Studies Conclude Car Ownership Is On The Decline
Reports from two different, respected institutions have been making waves in the automotive world for coming to the same conclusion; America, and the world, are past the point of automotive saturation, and rather than seeing sales expand, in a few short decades the auto industry could experience a massive contraction to the tune of tens of millions of units.
The University of Michigan’s Transportation Institute released a study on the car driving and buying habits of Americans, and it isn’t a very rosy picture. Since 2007, the number of households without a car at all has increased from 8.7% to 9.2%. In major metro areas, where many young people are flocking to, the number of people who don’t own a car is even higher.
In New York City, 56% of people don’t own a car, meaning car owners are actually a minority. 38% of Washington D.C. go without their own car, as do 37% of Boston residents. Surprisingly, Philadelphia (33%) is less into the whole car ownership thing than San Francisco (31%), though a shockingly high number of Motor City residents (26%) don’t partake in their city’s primary industry.
IHS Automotive, meanwhile, put out another story that looks at the auto industry as a whole and the prospective markets going forward. While many auto companies are touting growth in developing nations, sales in countries like China, Brazil, India, and Russia are hitting a wall. While the Chinese auto market is now the biggest in the world, the government is currently working to seriously curtail car ownership as incredible levels of pollution choke cities like Beijing.
The IHS report says that by 2035, the auto industry could see sales fall by some 30 million units annually, and worldwide car usage could drop to just 250 million vehicles. It is currently estimated that there are as many as a billion cars on the road, somewhere, these days, which would mean auto ownership would have to pretty much take a nosedive. That seems either crazy optimistic or apocalyptically devastating, depending on whom you ask. Then again, the first signs of rebellion against car ownership are already cropping up.
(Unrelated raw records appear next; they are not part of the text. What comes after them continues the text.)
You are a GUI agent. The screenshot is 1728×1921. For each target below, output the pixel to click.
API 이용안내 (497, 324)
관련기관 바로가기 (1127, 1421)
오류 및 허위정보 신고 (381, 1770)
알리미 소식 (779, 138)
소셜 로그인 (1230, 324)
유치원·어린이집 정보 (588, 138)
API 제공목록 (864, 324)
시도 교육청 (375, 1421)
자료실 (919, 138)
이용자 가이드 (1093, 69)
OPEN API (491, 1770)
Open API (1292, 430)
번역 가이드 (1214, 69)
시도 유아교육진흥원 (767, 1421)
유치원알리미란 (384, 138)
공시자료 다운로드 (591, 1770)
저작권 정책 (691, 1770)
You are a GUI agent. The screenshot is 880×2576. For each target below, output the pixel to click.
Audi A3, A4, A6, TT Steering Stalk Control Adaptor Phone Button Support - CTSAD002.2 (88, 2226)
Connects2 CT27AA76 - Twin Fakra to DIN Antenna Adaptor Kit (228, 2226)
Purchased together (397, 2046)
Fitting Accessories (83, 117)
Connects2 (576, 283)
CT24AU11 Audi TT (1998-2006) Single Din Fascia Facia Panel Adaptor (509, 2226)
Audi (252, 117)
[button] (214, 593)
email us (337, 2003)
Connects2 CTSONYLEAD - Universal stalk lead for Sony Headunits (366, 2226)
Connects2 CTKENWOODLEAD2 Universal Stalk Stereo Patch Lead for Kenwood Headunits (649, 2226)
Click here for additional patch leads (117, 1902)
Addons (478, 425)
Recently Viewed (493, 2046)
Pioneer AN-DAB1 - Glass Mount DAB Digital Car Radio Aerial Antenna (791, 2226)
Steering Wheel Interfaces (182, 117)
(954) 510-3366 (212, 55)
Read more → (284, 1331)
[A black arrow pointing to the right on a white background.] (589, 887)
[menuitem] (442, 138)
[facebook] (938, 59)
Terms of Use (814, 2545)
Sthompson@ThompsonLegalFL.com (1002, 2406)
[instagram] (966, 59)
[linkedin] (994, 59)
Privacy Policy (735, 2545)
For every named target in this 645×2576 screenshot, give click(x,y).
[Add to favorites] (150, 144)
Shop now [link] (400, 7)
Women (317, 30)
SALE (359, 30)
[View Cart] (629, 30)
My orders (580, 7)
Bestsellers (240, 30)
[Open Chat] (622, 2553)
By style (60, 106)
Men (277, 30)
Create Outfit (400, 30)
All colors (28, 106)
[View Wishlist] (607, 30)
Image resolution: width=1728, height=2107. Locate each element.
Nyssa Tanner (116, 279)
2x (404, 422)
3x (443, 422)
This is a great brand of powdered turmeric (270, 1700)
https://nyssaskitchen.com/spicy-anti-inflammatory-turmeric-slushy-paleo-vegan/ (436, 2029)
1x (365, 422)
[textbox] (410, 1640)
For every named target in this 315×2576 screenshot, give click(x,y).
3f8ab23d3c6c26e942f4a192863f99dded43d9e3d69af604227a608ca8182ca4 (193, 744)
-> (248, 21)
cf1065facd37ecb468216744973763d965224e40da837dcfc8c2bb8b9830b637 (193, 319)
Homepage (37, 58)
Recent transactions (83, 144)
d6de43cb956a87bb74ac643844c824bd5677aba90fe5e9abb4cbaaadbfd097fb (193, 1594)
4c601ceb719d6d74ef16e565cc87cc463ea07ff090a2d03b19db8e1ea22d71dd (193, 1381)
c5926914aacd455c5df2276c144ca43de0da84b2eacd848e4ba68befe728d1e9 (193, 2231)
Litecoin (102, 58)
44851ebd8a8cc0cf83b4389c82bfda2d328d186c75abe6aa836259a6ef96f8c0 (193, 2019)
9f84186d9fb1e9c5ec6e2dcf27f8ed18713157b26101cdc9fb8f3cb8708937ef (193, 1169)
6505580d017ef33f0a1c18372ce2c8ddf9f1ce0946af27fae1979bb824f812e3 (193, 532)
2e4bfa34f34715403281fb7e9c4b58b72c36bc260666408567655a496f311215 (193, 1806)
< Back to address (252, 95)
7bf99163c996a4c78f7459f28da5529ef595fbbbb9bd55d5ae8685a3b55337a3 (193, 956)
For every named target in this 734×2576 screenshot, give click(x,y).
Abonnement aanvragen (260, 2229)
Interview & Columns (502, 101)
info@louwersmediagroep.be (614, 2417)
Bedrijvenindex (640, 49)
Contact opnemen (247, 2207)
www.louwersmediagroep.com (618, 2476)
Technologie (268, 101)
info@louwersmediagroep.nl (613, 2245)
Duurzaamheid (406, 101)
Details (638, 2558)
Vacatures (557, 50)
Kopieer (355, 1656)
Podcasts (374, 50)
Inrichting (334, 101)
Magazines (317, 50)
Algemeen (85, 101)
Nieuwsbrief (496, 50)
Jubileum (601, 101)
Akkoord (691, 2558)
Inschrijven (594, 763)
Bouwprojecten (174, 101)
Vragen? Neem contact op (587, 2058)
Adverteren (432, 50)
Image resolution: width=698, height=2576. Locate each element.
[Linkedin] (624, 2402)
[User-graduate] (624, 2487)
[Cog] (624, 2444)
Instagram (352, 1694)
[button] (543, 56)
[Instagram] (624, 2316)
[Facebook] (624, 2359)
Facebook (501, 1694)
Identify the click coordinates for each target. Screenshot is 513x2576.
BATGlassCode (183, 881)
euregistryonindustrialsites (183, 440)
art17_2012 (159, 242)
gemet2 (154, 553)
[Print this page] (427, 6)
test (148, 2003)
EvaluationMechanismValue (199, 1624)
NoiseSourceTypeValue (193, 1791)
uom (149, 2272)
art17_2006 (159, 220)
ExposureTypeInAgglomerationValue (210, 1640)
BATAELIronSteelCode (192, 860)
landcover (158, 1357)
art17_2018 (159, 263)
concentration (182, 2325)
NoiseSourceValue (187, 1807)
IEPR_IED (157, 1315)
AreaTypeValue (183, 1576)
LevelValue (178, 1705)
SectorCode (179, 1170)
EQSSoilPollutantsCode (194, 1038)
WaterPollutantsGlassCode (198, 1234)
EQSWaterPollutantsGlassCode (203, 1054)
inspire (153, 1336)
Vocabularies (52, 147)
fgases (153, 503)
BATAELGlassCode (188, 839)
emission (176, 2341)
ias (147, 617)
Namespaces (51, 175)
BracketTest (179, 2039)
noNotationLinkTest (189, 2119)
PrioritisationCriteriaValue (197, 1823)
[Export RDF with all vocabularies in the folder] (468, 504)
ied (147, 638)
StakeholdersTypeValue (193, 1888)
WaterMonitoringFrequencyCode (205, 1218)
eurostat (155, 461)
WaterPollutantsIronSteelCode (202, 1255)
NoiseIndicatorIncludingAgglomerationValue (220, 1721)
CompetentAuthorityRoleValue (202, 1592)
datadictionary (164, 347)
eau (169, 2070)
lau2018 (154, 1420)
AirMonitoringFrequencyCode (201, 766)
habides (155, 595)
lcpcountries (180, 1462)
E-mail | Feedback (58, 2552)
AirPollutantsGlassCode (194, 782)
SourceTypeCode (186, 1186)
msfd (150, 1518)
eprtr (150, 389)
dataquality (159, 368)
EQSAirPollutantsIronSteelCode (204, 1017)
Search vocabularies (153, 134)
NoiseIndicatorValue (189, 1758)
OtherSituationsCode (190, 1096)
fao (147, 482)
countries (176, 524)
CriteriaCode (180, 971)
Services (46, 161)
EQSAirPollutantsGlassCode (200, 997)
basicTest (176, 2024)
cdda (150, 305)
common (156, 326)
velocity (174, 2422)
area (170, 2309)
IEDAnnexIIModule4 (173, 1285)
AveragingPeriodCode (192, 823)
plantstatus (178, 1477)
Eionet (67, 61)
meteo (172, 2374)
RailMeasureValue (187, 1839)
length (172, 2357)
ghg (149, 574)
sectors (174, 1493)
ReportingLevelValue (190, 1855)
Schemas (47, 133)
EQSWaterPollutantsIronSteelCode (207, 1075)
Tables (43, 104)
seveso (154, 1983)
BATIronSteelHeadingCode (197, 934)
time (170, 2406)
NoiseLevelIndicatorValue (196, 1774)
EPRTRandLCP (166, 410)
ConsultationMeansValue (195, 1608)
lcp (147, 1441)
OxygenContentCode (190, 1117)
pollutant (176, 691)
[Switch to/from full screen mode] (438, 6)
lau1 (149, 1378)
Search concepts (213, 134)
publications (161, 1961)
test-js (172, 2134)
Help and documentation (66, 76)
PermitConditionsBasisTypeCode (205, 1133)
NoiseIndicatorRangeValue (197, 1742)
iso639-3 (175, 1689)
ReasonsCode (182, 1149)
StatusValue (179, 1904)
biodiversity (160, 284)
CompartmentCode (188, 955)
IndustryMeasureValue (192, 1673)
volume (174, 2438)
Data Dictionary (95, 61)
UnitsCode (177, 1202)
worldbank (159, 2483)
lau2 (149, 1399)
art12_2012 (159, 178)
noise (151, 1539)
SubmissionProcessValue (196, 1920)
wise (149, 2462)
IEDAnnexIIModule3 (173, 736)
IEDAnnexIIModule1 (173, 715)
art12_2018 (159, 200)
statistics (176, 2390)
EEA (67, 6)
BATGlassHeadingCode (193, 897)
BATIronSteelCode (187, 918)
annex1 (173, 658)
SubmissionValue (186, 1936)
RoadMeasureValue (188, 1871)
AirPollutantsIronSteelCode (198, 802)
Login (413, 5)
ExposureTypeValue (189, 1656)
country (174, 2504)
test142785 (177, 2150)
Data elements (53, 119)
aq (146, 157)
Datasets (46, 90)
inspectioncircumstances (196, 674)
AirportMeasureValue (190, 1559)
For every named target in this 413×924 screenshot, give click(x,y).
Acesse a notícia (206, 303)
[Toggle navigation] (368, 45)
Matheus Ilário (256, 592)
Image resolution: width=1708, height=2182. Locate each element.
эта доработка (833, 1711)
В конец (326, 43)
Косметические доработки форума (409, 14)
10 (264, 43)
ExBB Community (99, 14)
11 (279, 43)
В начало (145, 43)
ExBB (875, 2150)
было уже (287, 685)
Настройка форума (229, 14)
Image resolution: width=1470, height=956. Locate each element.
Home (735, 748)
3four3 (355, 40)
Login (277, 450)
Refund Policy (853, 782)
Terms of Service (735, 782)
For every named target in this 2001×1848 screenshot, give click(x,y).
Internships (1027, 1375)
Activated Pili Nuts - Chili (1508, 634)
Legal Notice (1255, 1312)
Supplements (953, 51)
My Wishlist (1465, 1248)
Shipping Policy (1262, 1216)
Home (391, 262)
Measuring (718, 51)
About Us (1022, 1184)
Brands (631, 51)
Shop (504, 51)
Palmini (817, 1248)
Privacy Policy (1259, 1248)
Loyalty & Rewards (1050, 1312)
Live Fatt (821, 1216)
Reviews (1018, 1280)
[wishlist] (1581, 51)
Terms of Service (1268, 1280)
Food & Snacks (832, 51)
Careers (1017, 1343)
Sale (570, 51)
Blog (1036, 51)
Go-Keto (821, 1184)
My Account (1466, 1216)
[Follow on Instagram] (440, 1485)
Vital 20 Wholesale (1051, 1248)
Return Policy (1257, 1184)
Some cities are going even further though, laying down plans to outright ban cars from the inner metro. Hamburg, Germany is working out the details of a centralized “Green Network” plan that by 2034 would ban cars from 40% of the city proper. Could an American metro like New York deliver on a similar plan? It wasn’t all that long ago that cars didn’t even exist, but cities like New York and Hamburg have been around for centuries.
I love cars and all, but as many millennials already know, it’s both difficult and expensive to keep a car in a crowded urban area. So many of us are learning to just live without a car, or at best splitting a car with our spouse. Then again, there’s good reason to believe that we haven’t hit “peak car” quite yet. Maybe it’s time we seriously start considering if some places wouldn’t be better off without the congestion or convenience offered by cars.
One thing we’ll have to figure out…what to do with all of those empty parking lots?